Marisa Porges has a forceful op-ed in today's NYT making the case for beefing up the capture component of U.S. counterterrorism efforts. Read the whole thing:
At the moment, the United States has nowhere to hold and interrogate newly captured terrorists. America just handed over control of its detention facility at Bagram Air Base in Afghanistan, a significant step toward transferring security operations to Afghans. And while Guantánamo Bay remains home to nearly 170 men that the United States believes are still a threat, no captured terrorist has been transferred there since August 2008. Yet in the past four years, drone strikes and airstrikes targeting Al Qaeda affiliates in Pakistan, Yemen and Somalia have increased dramatically.

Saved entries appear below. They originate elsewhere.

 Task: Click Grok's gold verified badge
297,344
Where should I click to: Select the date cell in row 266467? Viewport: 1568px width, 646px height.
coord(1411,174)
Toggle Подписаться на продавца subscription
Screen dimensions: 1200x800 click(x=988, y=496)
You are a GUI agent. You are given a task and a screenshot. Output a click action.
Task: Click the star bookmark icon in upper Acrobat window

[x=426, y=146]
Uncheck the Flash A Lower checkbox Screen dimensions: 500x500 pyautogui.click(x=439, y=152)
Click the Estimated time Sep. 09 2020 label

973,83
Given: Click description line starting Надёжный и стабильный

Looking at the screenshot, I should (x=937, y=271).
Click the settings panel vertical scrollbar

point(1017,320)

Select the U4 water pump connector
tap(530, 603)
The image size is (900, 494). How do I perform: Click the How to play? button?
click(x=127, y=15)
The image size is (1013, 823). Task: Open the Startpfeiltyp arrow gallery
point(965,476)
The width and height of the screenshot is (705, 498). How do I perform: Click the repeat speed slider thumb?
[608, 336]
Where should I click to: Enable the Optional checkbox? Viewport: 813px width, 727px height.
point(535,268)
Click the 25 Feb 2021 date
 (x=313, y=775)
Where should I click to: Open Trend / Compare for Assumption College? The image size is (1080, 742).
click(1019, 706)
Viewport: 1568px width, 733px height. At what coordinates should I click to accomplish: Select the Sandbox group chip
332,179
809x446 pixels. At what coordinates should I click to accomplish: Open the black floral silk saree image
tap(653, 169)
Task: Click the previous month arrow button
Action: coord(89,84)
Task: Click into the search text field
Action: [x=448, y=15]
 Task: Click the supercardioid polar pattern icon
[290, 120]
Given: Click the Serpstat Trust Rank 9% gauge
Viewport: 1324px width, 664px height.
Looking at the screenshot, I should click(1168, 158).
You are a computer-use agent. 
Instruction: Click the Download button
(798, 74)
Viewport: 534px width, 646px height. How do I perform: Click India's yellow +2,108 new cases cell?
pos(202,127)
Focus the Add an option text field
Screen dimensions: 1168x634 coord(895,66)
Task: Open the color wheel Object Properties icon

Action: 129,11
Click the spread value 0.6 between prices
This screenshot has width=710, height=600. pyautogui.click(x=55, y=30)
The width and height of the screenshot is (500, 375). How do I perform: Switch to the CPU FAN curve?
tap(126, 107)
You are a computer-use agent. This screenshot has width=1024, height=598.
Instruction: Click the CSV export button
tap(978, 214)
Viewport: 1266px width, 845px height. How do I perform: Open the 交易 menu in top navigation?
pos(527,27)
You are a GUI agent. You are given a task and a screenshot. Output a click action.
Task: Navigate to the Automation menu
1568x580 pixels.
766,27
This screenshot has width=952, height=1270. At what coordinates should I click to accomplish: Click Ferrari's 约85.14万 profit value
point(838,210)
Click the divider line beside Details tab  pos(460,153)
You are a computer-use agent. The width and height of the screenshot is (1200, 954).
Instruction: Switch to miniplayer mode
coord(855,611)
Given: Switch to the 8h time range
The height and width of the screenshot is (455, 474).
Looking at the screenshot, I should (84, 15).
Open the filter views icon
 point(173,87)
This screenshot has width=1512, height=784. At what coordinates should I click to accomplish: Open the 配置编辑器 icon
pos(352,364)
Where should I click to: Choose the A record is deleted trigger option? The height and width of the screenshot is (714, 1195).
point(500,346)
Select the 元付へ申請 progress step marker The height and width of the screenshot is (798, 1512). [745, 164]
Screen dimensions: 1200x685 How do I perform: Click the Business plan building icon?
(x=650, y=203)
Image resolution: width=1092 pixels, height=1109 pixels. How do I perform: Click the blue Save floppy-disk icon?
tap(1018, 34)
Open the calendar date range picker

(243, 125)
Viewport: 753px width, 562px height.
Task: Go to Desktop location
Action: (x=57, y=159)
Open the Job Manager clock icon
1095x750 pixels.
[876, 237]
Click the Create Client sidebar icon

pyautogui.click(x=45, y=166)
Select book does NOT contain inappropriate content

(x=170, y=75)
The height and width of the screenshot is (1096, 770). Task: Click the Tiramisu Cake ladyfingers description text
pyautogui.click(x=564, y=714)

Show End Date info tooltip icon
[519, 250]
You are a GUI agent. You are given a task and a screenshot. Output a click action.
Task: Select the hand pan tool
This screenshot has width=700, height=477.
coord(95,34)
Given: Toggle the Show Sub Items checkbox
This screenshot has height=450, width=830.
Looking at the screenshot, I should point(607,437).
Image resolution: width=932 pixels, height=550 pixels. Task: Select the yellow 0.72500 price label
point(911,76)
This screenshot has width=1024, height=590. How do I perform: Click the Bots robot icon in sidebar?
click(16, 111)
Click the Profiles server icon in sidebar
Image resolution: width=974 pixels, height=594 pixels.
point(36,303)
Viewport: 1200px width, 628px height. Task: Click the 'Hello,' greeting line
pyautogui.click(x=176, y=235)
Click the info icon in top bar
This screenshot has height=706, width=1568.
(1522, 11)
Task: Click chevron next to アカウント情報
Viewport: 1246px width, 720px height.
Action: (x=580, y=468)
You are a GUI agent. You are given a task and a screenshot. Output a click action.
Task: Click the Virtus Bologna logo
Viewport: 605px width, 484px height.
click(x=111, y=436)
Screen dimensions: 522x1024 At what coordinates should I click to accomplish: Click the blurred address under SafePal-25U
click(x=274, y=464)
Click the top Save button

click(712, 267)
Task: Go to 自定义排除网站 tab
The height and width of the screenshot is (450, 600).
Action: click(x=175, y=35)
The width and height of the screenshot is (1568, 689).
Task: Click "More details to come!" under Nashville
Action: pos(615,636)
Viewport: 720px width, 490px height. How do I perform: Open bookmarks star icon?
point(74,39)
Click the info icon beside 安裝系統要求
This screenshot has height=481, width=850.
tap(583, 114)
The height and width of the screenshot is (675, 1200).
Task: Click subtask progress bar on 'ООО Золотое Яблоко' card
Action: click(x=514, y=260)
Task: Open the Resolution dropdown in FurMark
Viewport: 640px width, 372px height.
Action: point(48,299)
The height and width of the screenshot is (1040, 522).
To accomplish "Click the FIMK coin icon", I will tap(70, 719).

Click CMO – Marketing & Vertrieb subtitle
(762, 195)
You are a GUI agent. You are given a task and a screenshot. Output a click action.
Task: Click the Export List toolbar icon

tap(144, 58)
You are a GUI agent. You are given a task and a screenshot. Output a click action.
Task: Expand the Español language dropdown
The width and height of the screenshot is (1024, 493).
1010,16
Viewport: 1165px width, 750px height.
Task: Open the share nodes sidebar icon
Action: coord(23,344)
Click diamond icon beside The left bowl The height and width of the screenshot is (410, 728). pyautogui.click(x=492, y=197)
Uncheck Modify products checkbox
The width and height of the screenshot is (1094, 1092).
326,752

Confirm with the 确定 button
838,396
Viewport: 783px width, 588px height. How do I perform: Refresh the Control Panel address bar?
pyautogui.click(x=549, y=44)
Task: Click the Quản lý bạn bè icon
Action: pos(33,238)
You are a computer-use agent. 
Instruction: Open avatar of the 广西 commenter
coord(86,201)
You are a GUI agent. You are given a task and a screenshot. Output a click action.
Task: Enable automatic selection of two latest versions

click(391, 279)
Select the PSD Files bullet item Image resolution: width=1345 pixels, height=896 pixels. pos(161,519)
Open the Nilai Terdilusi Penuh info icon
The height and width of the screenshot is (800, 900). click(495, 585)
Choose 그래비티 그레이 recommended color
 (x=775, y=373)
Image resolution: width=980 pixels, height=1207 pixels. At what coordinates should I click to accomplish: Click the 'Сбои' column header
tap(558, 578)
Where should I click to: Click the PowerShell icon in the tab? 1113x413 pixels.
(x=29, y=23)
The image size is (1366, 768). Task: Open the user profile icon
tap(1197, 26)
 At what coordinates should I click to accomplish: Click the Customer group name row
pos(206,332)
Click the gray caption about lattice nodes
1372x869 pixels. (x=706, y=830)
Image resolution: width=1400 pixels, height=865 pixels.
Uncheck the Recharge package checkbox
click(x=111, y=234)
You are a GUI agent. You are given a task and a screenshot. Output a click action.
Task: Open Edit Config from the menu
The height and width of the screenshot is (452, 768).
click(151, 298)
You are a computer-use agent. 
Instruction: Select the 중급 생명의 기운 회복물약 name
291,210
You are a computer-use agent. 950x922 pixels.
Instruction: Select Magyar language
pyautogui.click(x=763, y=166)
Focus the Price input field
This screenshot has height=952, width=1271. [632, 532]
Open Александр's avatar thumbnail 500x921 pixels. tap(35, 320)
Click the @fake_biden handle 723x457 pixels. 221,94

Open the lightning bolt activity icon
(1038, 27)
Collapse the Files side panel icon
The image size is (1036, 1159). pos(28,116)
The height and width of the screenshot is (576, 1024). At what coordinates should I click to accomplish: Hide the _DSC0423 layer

Since 2010, there have been about 2,000 such strikes in Pakistan alone, with hundreds more in Yemen and North Africa. Meanwhile, only one alleged terrorist outside of Afghanistan — a Somali named Ahmed Abdulkadir Warsame — was captured, held and interrogated. He was later flown to New York to stand trial.
....
The fact that the United States now has nowhere to hold a terrorist — and no policy to deal with him once captured — means that a dangerous suspect might very well be let go. At present, there is no standard course of action approved by the president and relevant government agencies for what to do in the days and months following capture.
This situation creates disturbing incentives for troops on the battlefield. It encourages soldiers and policy makers in Washington to opt for the “five-cent solution” — a bullet. Rather than shooting people, we should be exercising due process, and bringing transnational terrorists to justice. That’s an approach that would help America maintain the moral high ground in the ongoing fight against Al Qaeda.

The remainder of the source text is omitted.